台形 $PQSR$ は、三角形 $AQS$ から三角形 $APR$ を取り除いた部分として面積を表せる。あとは $x$ の二次関数を最大化すればよい。
解法1
$AP=x$ とおく。$0\leqq x\leqq a$ である。
$AB=a$ より、
$$ BP=a-x
$$
である。$Q$ は $BP$ の中点だから、
$$ BQ=QP=\frac{a-x}{2}
$$
となる。
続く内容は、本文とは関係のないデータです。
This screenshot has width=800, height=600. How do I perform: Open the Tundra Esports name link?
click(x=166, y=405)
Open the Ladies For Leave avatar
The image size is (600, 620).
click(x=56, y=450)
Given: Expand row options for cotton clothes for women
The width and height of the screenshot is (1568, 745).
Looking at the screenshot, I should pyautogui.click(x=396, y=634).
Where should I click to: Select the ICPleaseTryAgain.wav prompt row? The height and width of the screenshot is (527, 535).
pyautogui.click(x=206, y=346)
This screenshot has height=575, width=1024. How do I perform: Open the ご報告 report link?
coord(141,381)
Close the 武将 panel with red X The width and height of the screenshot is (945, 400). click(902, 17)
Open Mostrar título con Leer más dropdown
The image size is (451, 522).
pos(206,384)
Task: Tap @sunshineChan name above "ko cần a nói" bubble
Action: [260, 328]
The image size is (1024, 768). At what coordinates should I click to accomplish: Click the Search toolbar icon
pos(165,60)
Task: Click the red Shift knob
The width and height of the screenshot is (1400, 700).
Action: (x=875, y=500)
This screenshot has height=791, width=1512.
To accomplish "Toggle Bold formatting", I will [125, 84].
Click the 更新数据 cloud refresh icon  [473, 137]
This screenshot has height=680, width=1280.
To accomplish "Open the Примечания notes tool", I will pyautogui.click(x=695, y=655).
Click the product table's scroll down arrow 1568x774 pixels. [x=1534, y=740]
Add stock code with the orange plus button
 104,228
したがって
$$ AQ=AB-BQ=a-\frac{a-x}{2}=\frac{a+x}{2}
$$
である。
$PR\parallel BC$ より、三角形 $APR$ と三角形 $ABC$ は相似であり、相似比は
$$ \frac{AP}{AB}=\frac{x}{a}
$$
である。よって面積比は相似比の二乗だから、
$$ [APR]=\left(\frac{x}{a}\right)^2s
$$
である。
同様に、$QS\parallel BC$ より三角形 $AQS$ と三角形 $ABC$ は相似であり、相似比は
$$ \frac{AQ}{AB}=\frac{a+x}{2a}
$$
である。したがって
$$ [AQS]=\left(\frac{a+x}{2a}\right)^2s
$$
となる。
台形 $PQSR$ は三角形 $AQS$ から三角形 $APR$ を除いた部分なので、その面積を $T$ とすると、
$$ \begin{aligned} T &=[AQS]-[APR]\\ &=\left\{\left(\frac{a+x}{2a}\right)^2-\left(\frac{x}{a}\right)^2\right\}s\\ &=\frac{(a+x)^2-4x^2}{4a^2}s\\ &=\frac{a^2+2ax-3x^2}{4a^2}s \end{aligned}
$$
である。
ここで
$$ a^2+2ax-3x^2
$$
は $x$ について上に凸の二次関数である。平方完成すると、
$$ \begin{aligned} a^2+2ax-3x^2 &=-3\left(x^2-\frac{2a}{3}x\right)+a^2\\ &=-3\left(x-\frac{a}{3}\right)^2+\frac{4a^2}{3} \end{aligned}
$$
となる。
したがって、$T$ は
$$ x=\frac{a}{3}
$$
のとき最大となる。このとき
$$ T_{\max} =\frac{1}{4a^2}\cdot \frac{4a^2}{3}s =\frac{s}{3}
$$
である。
ゆえに、台形 $PQSR$ の面積が最大となるのは
$$ AP=\frac{a}{3}
$$
のときであり、その最大面積は
$$ \frac{s}{3}
$$
である。
解説
この問題の中心は、台形を直接扱わず、
$$ [PQSR]=[AQS]-[APR]
$$
と見ることである。
$P,Q$ から $BC$ に平行線を引いているため、三角形 $APR$、$AQS$ はともに三角形 $ABC$ と相似になる。したがって、面積は $AP$ や $AQ$ の長さの二乗に比例する。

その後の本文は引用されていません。